» **ACTION ITEM**
Be exact. Print each record as it stands.
==================================================
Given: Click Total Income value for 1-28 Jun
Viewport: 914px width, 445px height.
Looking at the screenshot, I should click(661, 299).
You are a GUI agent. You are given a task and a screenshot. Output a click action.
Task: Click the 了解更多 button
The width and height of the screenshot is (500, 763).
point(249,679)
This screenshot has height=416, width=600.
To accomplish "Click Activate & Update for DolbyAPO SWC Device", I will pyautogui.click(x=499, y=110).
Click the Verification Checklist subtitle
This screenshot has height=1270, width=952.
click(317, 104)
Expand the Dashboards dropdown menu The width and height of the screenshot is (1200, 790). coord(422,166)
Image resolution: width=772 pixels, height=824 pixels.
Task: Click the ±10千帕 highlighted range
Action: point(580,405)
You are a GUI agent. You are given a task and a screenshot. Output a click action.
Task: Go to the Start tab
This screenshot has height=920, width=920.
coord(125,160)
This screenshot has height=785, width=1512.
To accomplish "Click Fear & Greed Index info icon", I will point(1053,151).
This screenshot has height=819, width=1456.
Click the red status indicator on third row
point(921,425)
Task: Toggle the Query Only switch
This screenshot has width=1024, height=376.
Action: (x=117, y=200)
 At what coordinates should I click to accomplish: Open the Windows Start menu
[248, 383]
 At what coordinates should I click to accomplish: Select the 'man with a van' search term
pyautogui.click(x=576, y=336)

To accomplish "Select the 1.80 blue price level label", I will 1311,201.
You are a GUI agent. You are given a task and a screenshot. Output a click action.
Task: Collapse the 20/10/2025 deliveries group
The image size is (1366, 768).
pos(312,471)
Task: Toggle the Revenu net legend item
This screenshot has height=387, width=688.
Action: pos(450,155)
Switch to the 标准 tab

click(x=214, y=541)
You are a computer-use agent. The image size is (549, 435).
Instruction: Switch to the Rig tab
==================================================
» **WRITTEN RESPONSE**
Given: Click Total Income value for 1-28 Jun
Viewport: 914px width, 445px height.
Looking at the screenshot, I should click(661, 299).
You are a GUI agent. You are given a task and a screenshot. Output a click action.
Task: Click the 了解更多 button
The width and height of the screenshot is (500, 763).
point(249,679)
This screenshot has height=416, width=600.
To accomplish "Click Activate & Update for DolbyAPO SWC Device", I will pyautogui.click(x=499, y=110).
Click the Verification Checklist subtitle
This screenshot has height=1270, width=952.
click(317, 104)
Expand the Dashboards dropdown menu The width and height of the screenshot is (1200, 790). coord(422,166)
Image resolution: width=772 pixels, height=824 pixels.
Task: Click the ±10千帕 highlighted range
Action: point(580,405)
You are a GUI agent. You are given a task and a screenshot. Output a click action.
Task: Go to the Start tab
This screenshot has height=920, width=920.
coord(125,160)
This screenshot has height=785, width=1512.
To accomplish "Click Fear & Greed Index info icon", I will point(1053,151).
This screenshot has height=819, width=1456.
Click the red status indicator on third row
point(921,425)
Task: Toggle the Query Only switch
This screenshot has width=1024, height=376.
Action: (x=117, y=200)
 At what coordinates should I click to accomplish: Open the Windows Start menu
[248, 383]
 At what coordinates should I click to accomplish: Select the 'man with a van' search term
pyautogui.click(x=576, y=336)

To accomplish "Select the 1.80 blue price level label", I will 1311,201.
You are a GUI agent. You are given a task and a screenshot. Output a click action.
Task: Collapse the 20/10/2025 deliveries group
The image size is (1366, 768).
pos(312,471)
Task: Toggle the Revenu net legend item
This screenshot has height=387, width=688.
Action: pos(450,155)
Switch to the 标准 tab

click(x=214, y=541)
You are a computer-use agent. The image size is (549, 435).
Instruction: Switch to the Rig tab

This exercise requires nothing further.